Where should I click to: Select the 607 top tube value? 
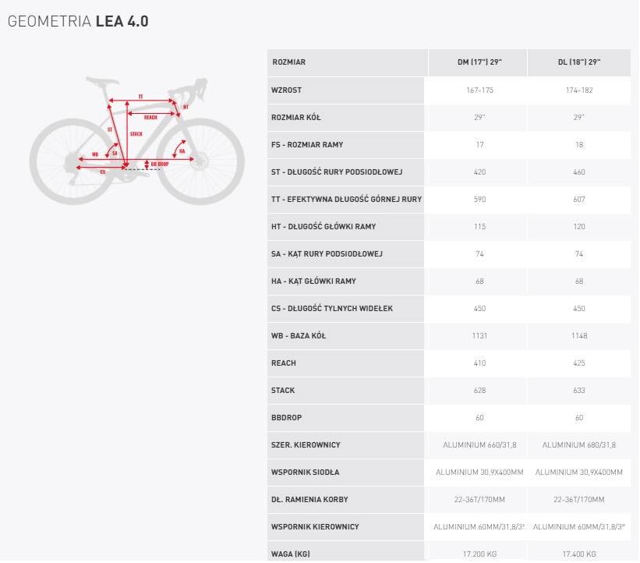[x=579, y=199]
********
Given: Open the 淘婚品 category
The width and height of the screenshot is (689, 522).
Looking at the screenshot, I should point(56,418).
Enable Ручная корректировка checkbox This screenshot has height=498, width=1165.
********
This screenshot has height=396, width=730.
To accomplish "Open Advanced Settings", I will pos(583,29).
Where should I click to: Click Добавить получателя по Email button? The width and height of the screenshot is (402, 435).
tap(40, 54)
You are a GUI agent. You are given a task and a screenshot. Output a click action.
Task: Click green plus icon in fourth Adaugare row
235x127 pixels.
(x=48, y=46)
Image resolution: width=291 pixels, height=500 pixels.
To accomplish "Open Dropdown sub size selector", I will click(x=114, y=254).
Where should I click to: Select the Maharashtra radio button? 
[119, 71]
********
→ **Task description**
Return, from the data above, each line in which the string "will" appears.

→ **Final answer**
To accomplish "Open Advanced Settings", I will pos(583,29).
To accomplish "Open Dropdown sub size selector", I will click(x=114, y=254).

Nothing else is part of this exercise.